My cooking and eating habits have also evolved a bit more over the last year and I'm leaning much more toward vegan. I hope to take the leap soon and become 100% vegan at home with small variations for eating out, but it's a work in progress. I've also been in therapy for my eating habits (as many of you might remember, I'm maintaining an 85-90 lb. weight loss). Most of the time I'm in a healthy place where I don't over analyze each morsel of food that I consume. It's quite freeing to not be in a "constantly dieting" mindset. If you have an eating disorder, whatever it may be, I cannot tell you how beneficial therapy is. I'd also be happy to chat with anyone with questions, feel free to email me!

So I'm sure in the coming months I'll delve more into Michigan, veganism, EDs, our amazing travels out west and more. I recently accepted a part time job as my baby is now in pre-k and my hope was to be part time once she started kindergarten. I'm trying to slow down a bit and be more mindful of what I devote my time to. My blog brings me happiness, a creative outlet, so I decided it was time to resurrect it!

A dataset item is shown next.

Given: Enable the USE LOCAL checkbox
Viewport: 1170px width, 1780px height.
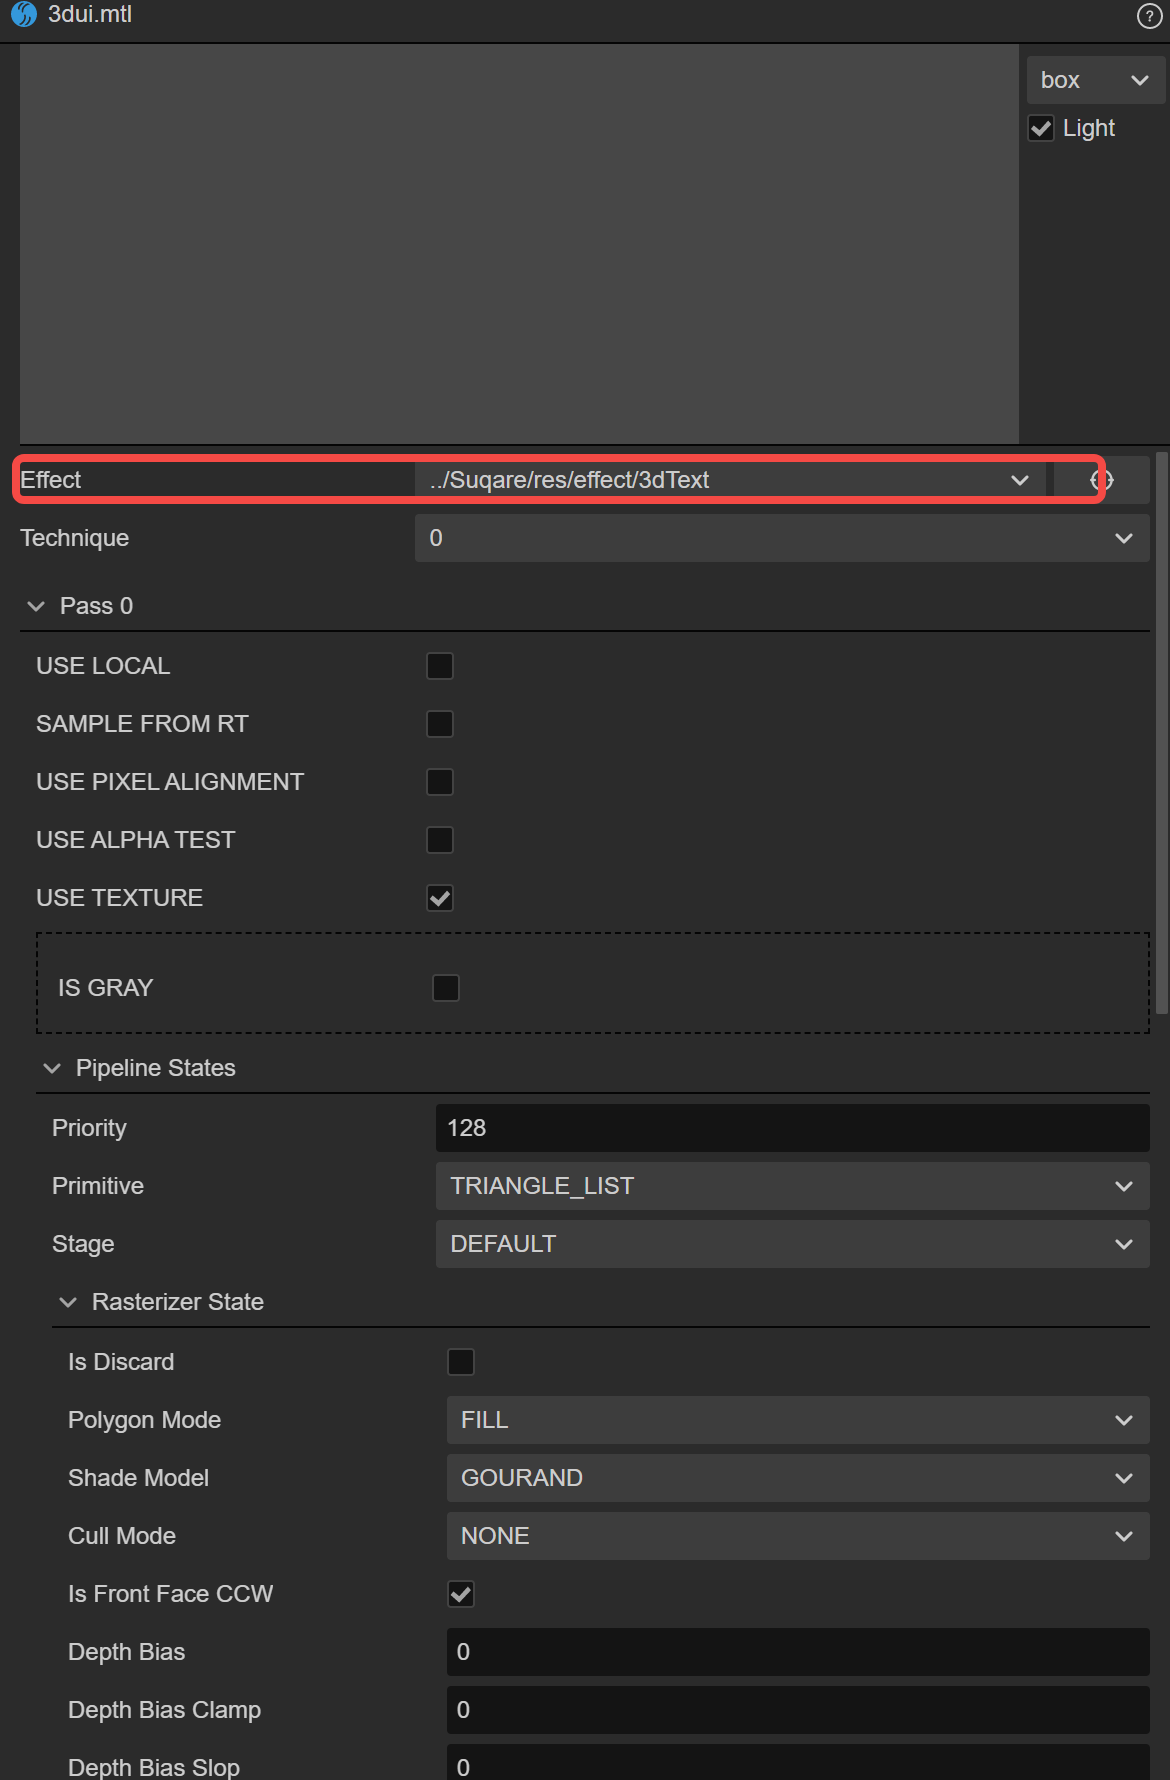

So on to this recipe! For the last 8 months I've subscribed to an organic produce delivery and almost every week there is a head of cabbage in my green box. I love slaw salads, but my husband and daughter do not. I googled cabbage recipes and of course stuffed cabbage was most common. Making stuffed cabbage rolls can be daunting, so I decided to do a deconstructed casserole version. And since I made it the first time, I've made it with a few variations, such as quinoa for the rice (we prefer rice) and quorn or beyond meat crumbles for the tempeh (we prefer tempeh). I also have found a great use for leftover Chinese take-out rice - this casserole! It's very hearty, filling and comforting and can take as little as 15 minutes to make, depending on your ingredients (quick rice, no bake-off). I top mine with a vegan "parm" made with walnuts and nutritional yeast (hence the green looking topping), but we've also had it dolloped with goat cheese or parmigiano reggiano. You can truly customize this with pantry staples and your taste.

**I'd love to be more active in the blogging community. If you'd like to leave your blog in the comments, I'll be sure to add you to my reader and start some conversations**

Stuffed Cabbage Casserole
Veggie by Season original recipe

1 tbsp. olive oil
1 head of cabbage, about 3 lbs., diced 
1 large onion, finely diced
3 garlic cloves, minced
1 28 oz. can tomatoes (I prefer whole San Marzano with basil)
2 c. prepared brown rice (or quinoa, I use short grain brown)
1 package of tempeh, crumbled (or faux beef crumbles)
2 tbsp. dried oregano
1 tbsp. fennel seeds
Salt and pepper
Crushed red pepper flakes, to taste
Parmigiano-Reggiano, Goat Cheese, or omit for vegan

Preheat oven to 400*
Preheat large, deep, oven-safe skillet over medium-high heat with olive oil.
Add cabbage and onion, toss and cook frequently until vegetables begin to caramelize, about 8-10 minutes. 
Add garlic and a heavy pinch of salt and continue to cook for another 2-3 minutes. 
Add tomatoes (if whole, squish by hand or use a blender to reach desired consistency), rice, tempeh, oregano, fennel, crushed red pepper flakes and fresh ground black pepper. 
Turn heat to low, stir well to distribute, taste and add salt as necessary.
Top with cheese, if desired, and place skillet into the oven. 
Bake for 20 minutes, or until edges crisp and mixture is bubbly.
Serve immediately with additional pepper flakes and cheese.